[Activity] Repeat the listing below exactly from the line with "Click the Vietnam flag icon" through its last line. Skip every picture.
________________________________________
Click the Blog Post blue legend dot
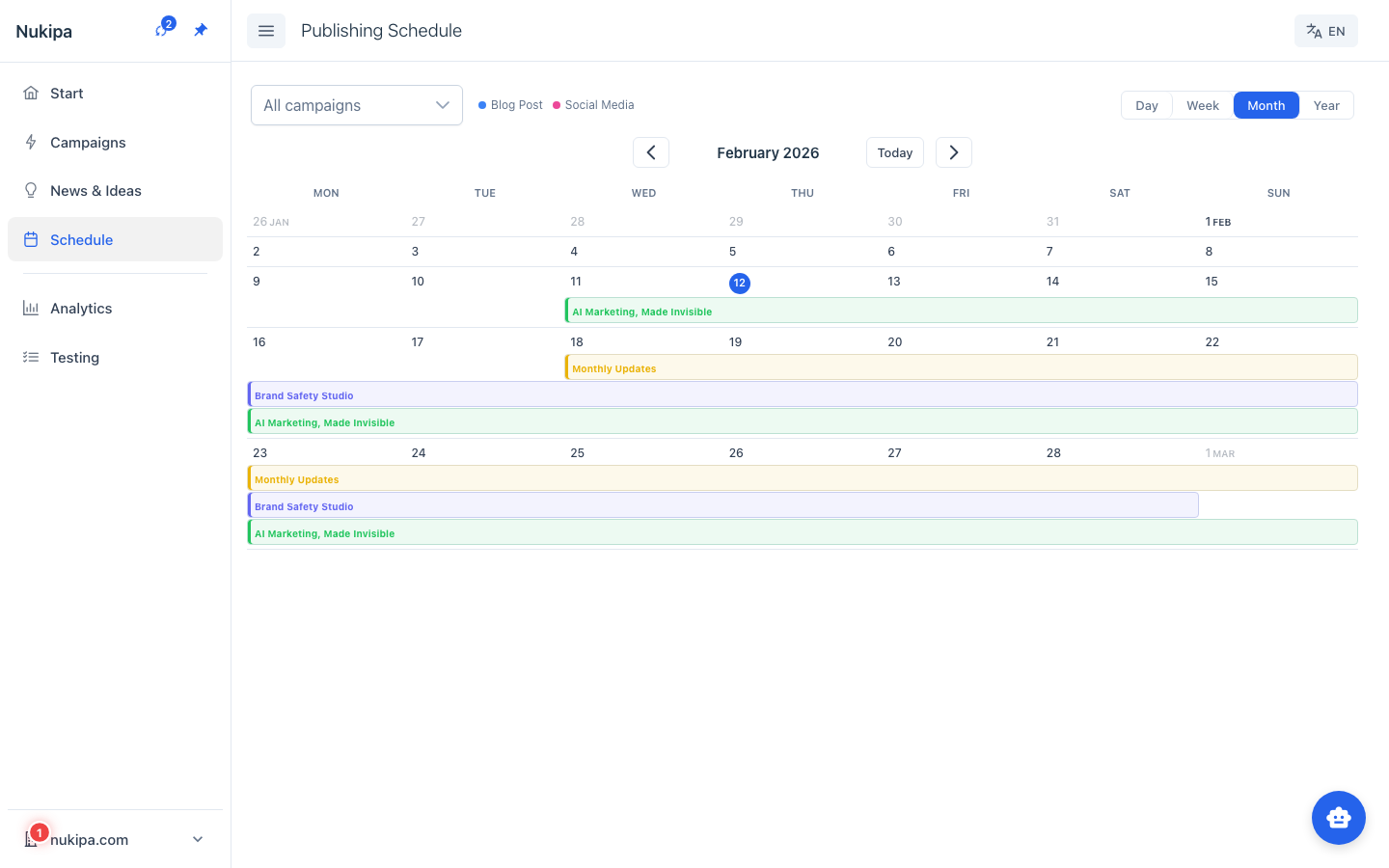The height and width of the screenshot is (868, 1389). click(482, 105)
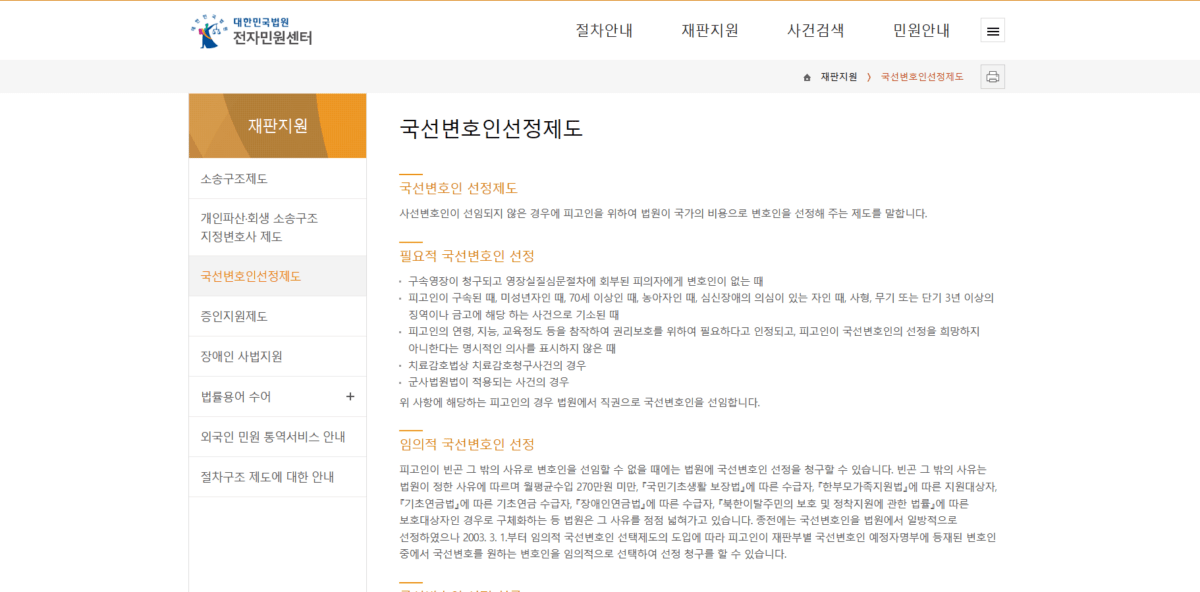The width and height of the screenshot is (1200, 592).
Task: Select 개인파산·회생 소송구조 지정변호사 제도
Action: [260, 227]

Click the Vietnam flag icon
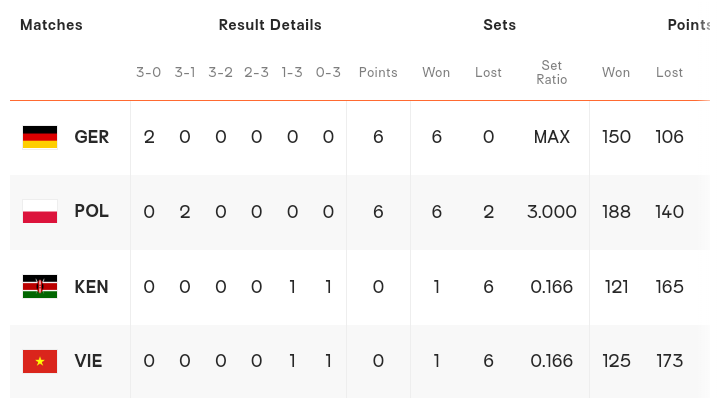40,361
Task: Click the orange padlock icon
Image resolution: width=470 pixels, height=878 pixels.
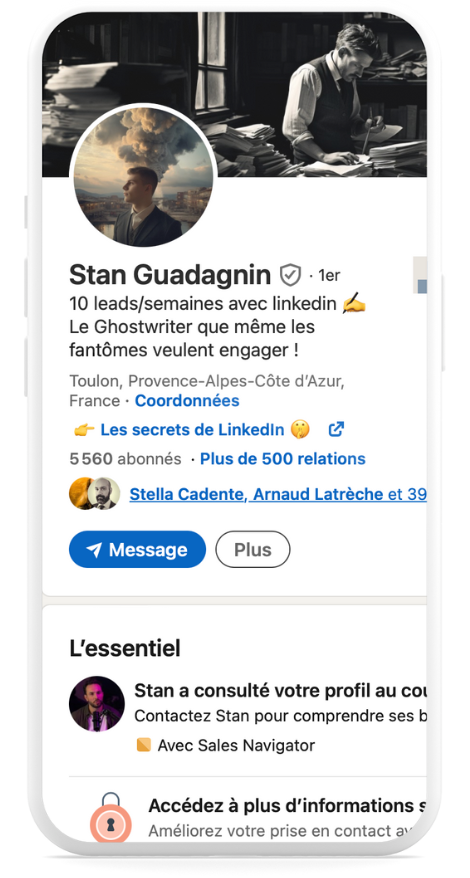Action: tap(111, 818)
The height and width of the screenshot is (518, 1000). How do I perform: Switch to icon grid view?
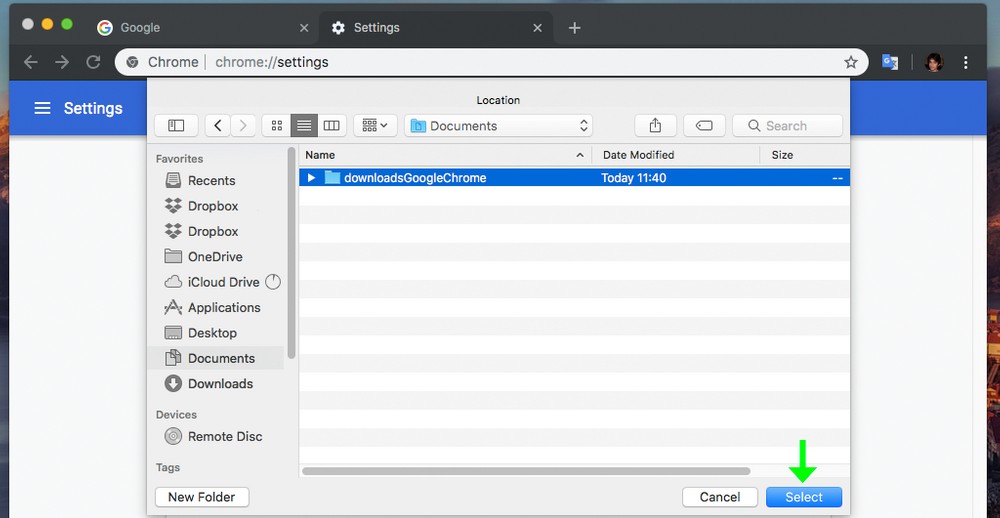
________________________________________
[Result of the exercise]
Click the Vietnam flag icon
40,361
Task: Click the orange padlock icon
Image resolution: width=470 pixels, height=878 pixels.
Action: tap(111, 818)
The height and width of the screenshot is (518, 1000). How do I perform: Switch to icon grid view?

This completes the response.